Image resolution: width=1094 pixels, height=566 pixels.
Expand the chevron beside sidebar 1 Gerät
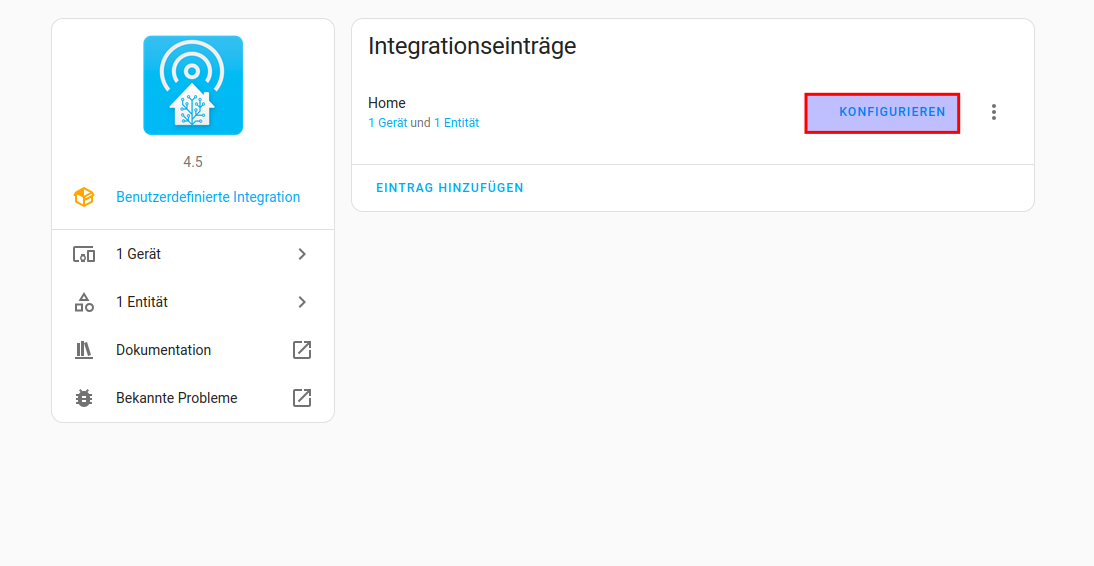tap(302, 254)
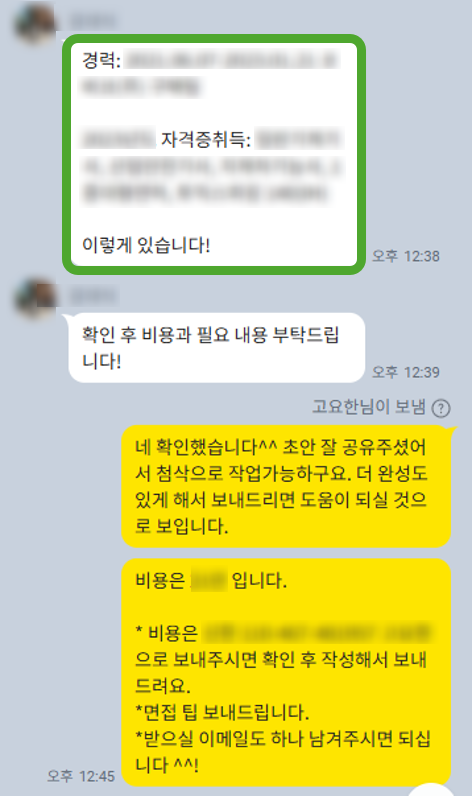The image size is (472, 796).
Task: Click the question mark icon beside 고요한님이 보냄
Action: point(441,408)
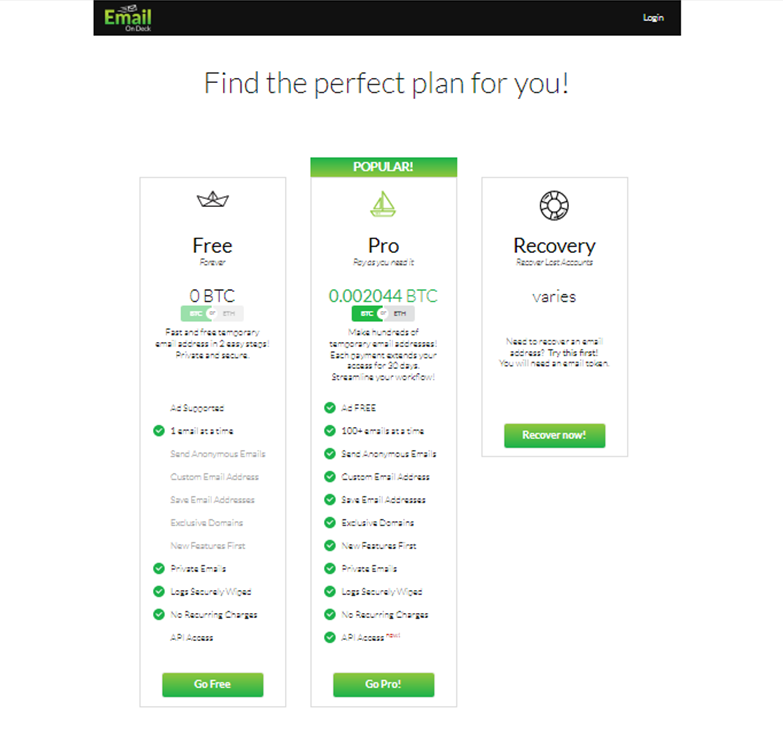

> [WORK TO COMPLETE]
Copy out the full material exactly. Pictures should not appear in it.

> [RESULT FOR THIS TASK]
Image resolution: width=1094 pixels, height=566 pixels.
Expand the chevron beside sidebar 1 Gerät
tap(302, 254)
The image size is (472, 796).
Task: Click the question mark icon beside 고요한님이 보냄
Action: point(441,408)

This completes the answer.